You also may or may not know that last year we moved from central Canada to the Pacific Coast to Vancouver Island, right on the body of water known as the Salish Sea. On the very first day we arrived, we saw a harbour seal outside of our hotel. The next day we saw two. And now pretty much every time we go by the water, at least one little dark-eyed head pops up to say hello. They are so thoughtful and inquisitive, but still shy enough to give you just a look or two before they move on. They look kind of like golden retrievers, but with big, sharp claws. I love them, and I'm constantly reminded of SKIN when I see them.
A porpoise on our starboard beam 

Yesterday my family and I were sailing. Before we went out we saw a fat seal, who popped up on the wharf and hung out for a bit. We called him Dave. We took the boat, went out for a few hours, and were followed by porpoises and a few other seals. It was a wonderful day of fresh air and family time.
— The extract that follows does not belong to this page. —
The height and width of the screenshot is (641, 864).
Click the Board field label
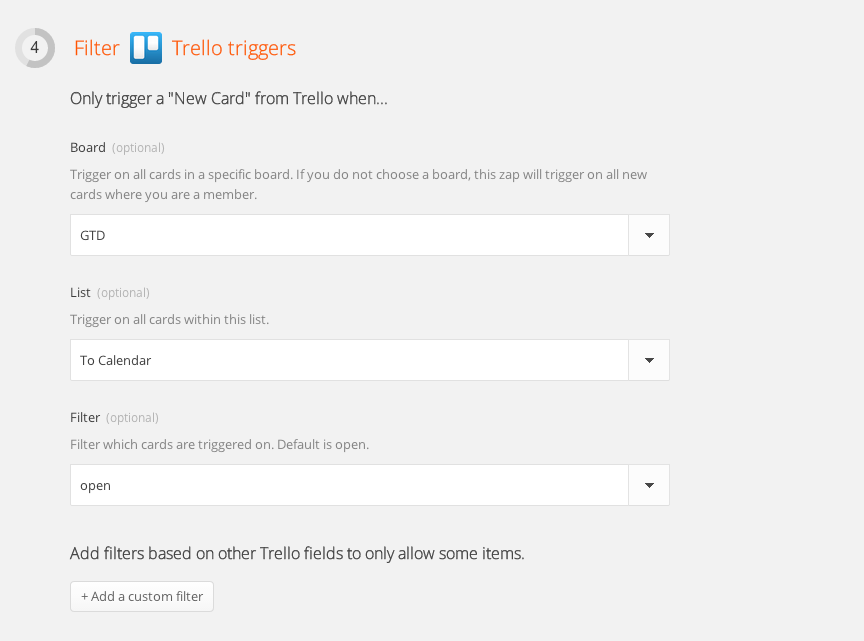pos(88,148)
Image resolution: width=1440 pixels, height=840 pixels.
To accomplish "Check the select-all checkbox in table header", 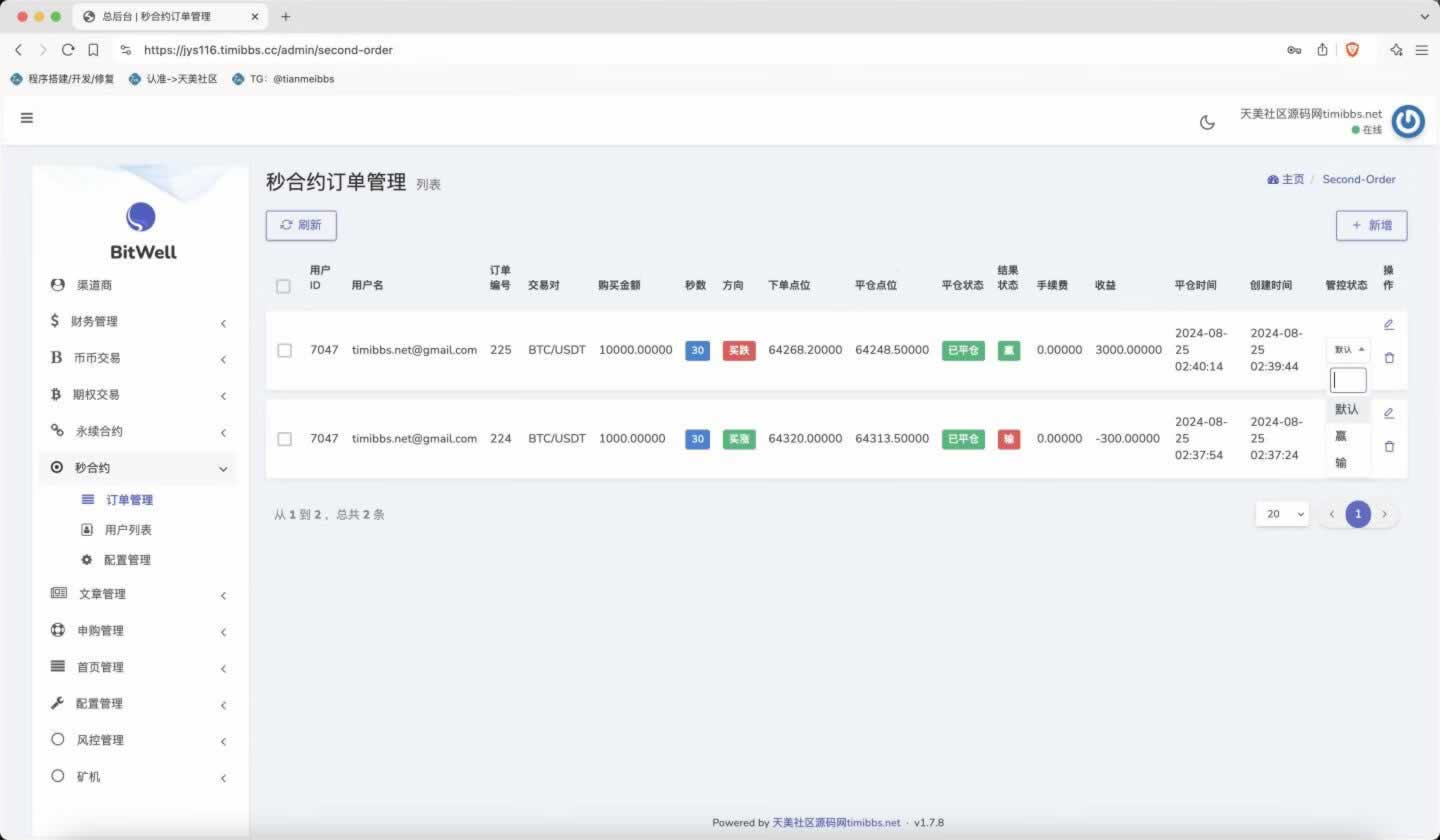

When we came back Dave appeared to have a very affectionate friend, whom we called Davette. We giggled a bit at how close they were. Dave (or Davette?) truly appeared to be climbing on top of the other's back. Yeah. My thoughts went there too.

The kids popped up to the car, and I ran back to the boat to do something just before we left. I heard a splash and looked around, and there was this little face checking me out, not two feet away.

I thought it was Davette, but on a second look, Davette was REALLY small. Then Davette flipped over and I saw something umbilical cord still attached! Davette was a Baby Davie! Just out! Brand new! Then momma popped up and Davie wanted to play and snuggle. This was all literally right at my feet.

Davie and mom

I even got some (very poor quality) video:

Of course there was no one around to share this amazing sight with...but my handy dandy iPhone had to suffice. 

Perhaps it's time to get back to that sequel? Hmmm...Could Sam have a little brother? 

So much to write little time.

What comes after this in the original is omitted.